I had a hard time picking my Book of the Week yesterday, because there was a lot of good stuff I read last week, but picked This Book is Anti-Racist as a call to action for the times that we’re in. So as a bonus for #Recommendsay, I’m writing about the other book which I read and loved last week and just needed to tell you about.
Langston is eleven and he’s just moved to Chicago with his dad. It’s 1946 and the move was prompted by the death of Langston’s mum. Unsurprisingly Langston is struggling with all the upheaval in his life, not helped by the fact that he is being bullied at school for being from the South. But Langston finds a refuge in the local library. In Alabama, the library was only for white people, but his nearest branch is for everyone.

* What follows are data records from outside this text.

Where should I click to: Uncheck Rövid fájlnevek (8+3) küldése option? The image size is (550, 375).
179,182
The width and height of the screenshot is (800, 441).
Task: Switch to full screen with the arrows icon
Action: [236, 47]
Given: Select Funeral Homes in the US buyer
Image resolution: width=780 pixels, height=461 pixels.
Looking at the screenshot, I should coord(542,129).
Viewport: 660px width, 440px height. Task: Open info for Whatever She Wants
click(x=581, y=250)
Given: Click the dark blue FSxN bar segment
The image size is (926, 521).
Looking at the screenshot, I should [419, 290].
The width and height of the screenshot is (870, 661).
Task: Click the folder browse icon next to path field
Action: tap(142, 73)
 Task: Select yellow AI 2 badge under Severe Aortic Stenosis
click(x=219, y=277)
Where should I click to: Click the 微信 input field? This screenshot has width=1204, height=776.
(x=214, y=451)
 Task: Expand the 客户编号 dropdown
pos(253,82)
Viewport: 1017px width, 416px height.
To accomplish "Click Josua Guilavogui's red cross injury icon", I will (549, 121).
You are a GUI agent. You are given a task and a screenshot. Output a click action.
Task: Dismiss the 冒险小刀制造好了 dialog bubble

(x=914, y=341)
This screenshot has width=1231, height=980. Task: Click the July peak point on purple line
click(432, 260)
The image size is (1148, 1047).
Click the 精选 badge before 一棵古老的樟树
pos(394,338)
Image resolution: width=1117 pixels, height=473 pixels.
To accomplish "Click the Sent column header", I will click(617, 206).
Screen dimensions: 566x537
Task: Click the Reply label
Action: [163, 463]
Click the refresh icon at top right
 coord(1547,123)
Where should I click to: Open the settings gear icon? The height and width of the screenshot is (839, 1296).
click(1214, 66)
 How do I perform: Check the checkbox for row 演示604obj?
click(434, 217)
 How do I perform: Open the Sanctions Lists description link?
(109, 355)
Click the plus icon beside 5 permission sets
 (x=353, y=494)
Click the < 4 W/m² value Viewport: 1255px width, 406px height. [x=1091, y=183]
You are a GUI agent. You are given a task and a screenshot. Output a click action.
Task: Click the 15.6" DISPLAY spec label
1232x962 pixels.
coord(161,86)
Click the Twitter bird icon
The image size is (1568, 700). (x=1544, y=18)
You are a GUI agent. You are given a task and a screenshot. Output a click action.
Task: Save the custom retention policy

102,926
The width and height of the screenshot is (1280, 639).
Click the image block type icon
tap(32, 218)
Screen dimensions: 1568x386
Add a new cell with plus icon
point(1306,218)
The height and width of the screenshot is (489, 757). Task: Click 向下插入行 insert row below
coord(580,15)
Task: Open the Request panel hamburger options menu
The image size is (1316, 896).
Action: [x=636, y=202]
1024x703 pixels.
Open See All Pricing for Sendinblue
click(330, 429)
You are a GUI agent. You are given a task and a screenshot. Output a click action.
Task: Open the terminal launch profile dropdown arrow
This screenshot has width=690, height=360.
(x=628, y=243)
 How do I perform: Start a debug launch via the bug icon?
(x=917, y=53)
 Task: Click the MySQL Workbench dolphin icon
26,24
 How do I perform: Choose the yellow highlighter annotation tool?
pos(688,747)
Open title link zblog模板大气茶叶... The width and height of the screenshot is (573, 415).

And inside Langston finds his namesake – the poet Langston Hughes, who has the words to express how it feels to be uprooted from the south and transplanted to the North.
This is just such a gorgeously written book. While you’re reading it you can see post-war Chicago absolutely vividly and clearly and understand the life that Langston and his dad are leading, on the edge of poverty but hoping for better times soon. It’s about loss and upheaval and the Great Migration, but it’s also a love letter to books, words and poetry and the power they have to help you through difficult times. This is Lesa Cline-Ransome’s debut novel (she has previously written several picture books) and has won a ton of praise and totally deserves it. It has a companion novel about one of the bullies that I would now really like to read as well. This is a middle grade novel and would make a great addition to school reading lists or just for kids who like books about people who like books. And maybe have some Langston Hughes handy for afterwards because it will make you want to read more of his poetry. It’s just wonderful.
I borrowed my copy of Finding Langston from the library, but it is available on Kindle and Kobo and in paperback. At time of writing, Amazon has just a couple of copies left of the paperback, so it may be out of stock at your local indie too, but do put it on order.